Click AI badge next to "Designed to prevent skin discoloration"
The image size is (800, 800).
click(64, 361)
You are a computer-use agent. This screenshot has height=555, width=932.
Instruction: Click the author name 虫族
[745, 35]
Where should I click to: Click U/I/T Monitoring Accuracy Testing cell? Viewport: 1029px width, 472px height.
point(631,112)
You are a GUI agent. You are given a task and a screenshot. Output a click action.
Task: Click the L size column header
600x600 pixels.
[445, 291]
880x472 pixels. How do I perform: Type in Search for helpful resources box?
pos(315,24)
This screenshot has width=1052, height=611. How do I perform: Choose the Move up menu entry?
----------
● **ASSIGNMENT**:
Reproduce each line of the material containing the word "screenshot".

● **RESPONSE**:
You are a computer-use agent. This screenshot has height=555, width=932.
You are a GUI agent. You are given a task and a screenshot. Output a click action.
This screenshot has width=1052, height=611. How do I perform: Choose the Move up menu entry?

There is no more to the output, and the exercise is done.